So ~650M daily active users..4PB of data warehouse created each day, that means ~7MB of new data on each active user per day. Given that its data warehouse, I'm going to guess its not images, seems like a lot to me. I guess it shouldn't surprise anyone that every interaction on and off the site, is heavily tracked.
A lot of that data is duplicated to allow for efficient querying or transformation. It often is too slow to process the data as it comes in, so an initial process will write the data in a raw form, and some other process might select a subset of the data to process, and then submit it in an "annotated" form (filling in, say, the AS number of the client IP). Another process will run later in a batched fashion and perhaps annotate the full set of information and summarize it into a bunch of easily-queried tables.
A lot of that data is also not tied to individuals either - for example the access logs for the CDN (which, being on a different domain by design, does not share cookies so is not attached to an account) even reasonably heavily sampled is probably tens of gigabytes a day, and is rolled up into efficient forms for queries in various ways.

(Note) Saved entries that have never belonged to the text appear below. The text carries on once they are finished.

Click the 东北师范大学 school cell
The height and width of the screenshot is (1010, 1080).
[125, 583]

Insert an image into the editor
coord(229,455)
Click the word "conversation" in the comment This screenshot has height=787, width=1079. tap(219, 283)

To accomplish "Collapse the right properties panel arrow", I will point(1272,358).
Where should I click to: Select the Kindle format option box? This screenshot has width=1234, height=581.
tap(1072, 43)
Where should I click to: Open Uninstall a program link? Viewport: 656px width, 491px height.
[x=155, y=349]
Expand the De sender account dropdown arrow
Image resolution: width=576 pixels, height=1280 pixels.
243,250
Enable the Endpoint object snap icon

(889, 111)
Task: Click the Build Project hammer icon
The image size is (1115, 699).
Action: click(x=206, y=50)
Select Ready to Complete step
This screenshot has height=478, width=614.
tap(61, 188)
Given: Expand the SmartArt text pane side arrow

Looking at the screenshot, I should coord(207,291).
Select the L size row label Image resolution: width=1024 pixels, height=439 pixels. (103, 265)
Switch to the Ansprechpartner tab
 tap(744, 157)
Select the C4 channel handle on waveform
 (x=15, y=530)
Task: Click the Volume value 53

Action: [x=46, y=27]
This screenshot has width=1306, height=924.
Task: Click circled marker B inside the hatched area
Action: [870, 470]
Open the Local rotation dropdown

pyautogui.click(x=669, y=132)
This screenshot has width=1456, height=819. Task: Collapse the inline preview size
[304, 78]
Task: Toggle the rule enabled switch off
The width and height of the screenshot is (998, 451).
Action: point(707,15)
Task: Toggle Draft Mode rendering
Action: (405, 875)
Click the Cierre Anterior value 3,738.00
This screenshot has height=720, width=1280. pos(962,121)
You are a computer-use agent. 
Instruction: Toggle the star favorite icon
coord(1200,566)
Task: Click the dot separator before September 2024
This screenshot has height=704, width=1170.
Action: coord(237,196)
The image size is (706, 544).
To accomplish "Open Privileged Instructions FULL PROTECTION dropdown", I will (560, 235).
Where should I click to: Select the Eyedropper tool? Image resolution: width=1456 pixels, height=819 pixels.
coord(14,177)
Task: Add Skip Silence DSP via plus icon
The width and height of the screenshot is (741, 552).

A lot of it isn't even about requests coming through the web site/API - it may just be internal inter-service request information, or inter-datacenter flow analysis, or per-machine service metrics ("Oh, look, process A on machines B through E went from 2GB resident to 24GB in 30 seconds a few seconds before the problem manifested").
(Not that it makes too much of a difference at this scale, but it is closer to 860M daily actives.)